The spreadsheet Diverge_Tibetan Newspaper Metadata for XML v2.xlsx contains the metadata for the newspapers in the Diverge corpus. It includes links to the original holdings and aggregates information from various sources, including the newspapers, the catalogue entries of the libraries, where original copies are held and from previous research:
- Schubert, J. 1935. "Tibetische Literatur in modernem Gewande (Mit einem Exkurs über tibetische Zeitungen)." Artibus Asiae 5(1), 95–98.
- Schubert, J. 1958. Publikationen des modernen chinesisch-tibetischen Schrifttums./ Veröffentlichung / Deutsche Akademie der Wissenschaften, Institut für Orientforschung 39. Berlin: Akademie-Verlag.
- Kolmaš, J. 1962. "Tibetan Literature in China." Archív Orientální 30, 638–44.
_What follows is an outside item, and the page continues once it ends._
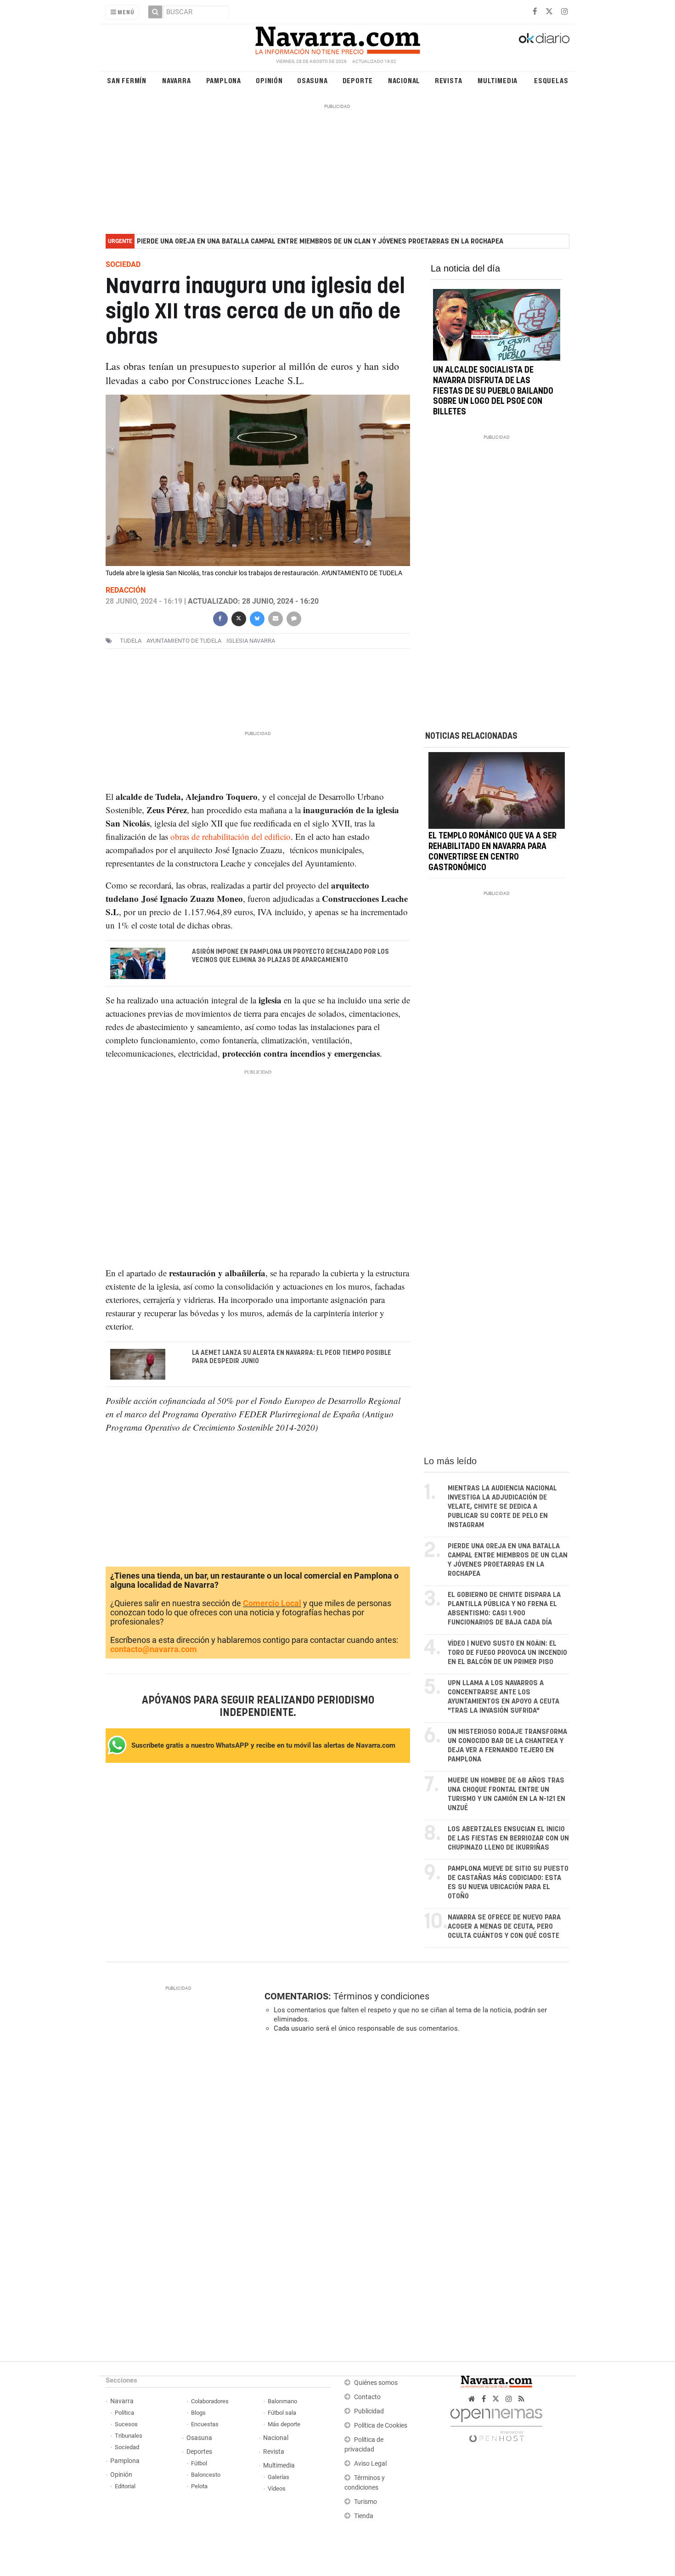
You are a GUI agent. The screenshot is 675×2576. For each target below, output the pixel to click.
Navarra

- Kolmaš, J. 1978. Tibetan Books and Newspapers (Chinese collection): With Bibliographical Notes. Asiatische Forschungen 62. Wiesbaden: Harrassowitz.
- Erhard, F.X. 2015. "Tibetan Mass Media. A Preliminary Survey of Tibetan Language Newspapers." In O. Czaja and G. Hazod (eds.) The Illuminating Mirror: Tibetan Studies in Honour of Per K. Sørensen on the Occasion of his 65th Birthday, 155–171. Contributions to Tibetan Studies 12. Wiesbaden: Reichert.
- Erhard, F.X. and H. Hou 2018. "The Melong in Context. A Survey of the Earliest Tibetan Language Newspapers 1904–1960." In F. Wang-Toutain and M. Preziosi (eds.) Cahiers du Mirror, 1–40. Paris: Collège de France.
The workflow is executed in two steps. First, the python programs must be stored hierarchically at or above the level where the raw data and the target directory is stored, in the same hierarchy. Then, in the command line interface, run the following command:
python -m flat-xml.py
You will then be prompted for the relevant file path inputs. This script generates “flat” XML for each record in the spreadsheet, where each column corresponds to a unique field in the XML.
Once the “flat” XML files have been generated, run the second script, which converts “flat” XML to MODS format, compliant with the Berlin State Library’s metadata storage standards, with the command prompt:
python -m mods-from-flat-xml.py
As before, you will receive prompts to input your paths to files or folders for conversion. The MODS converter can handle single records or a directory containing only XML files.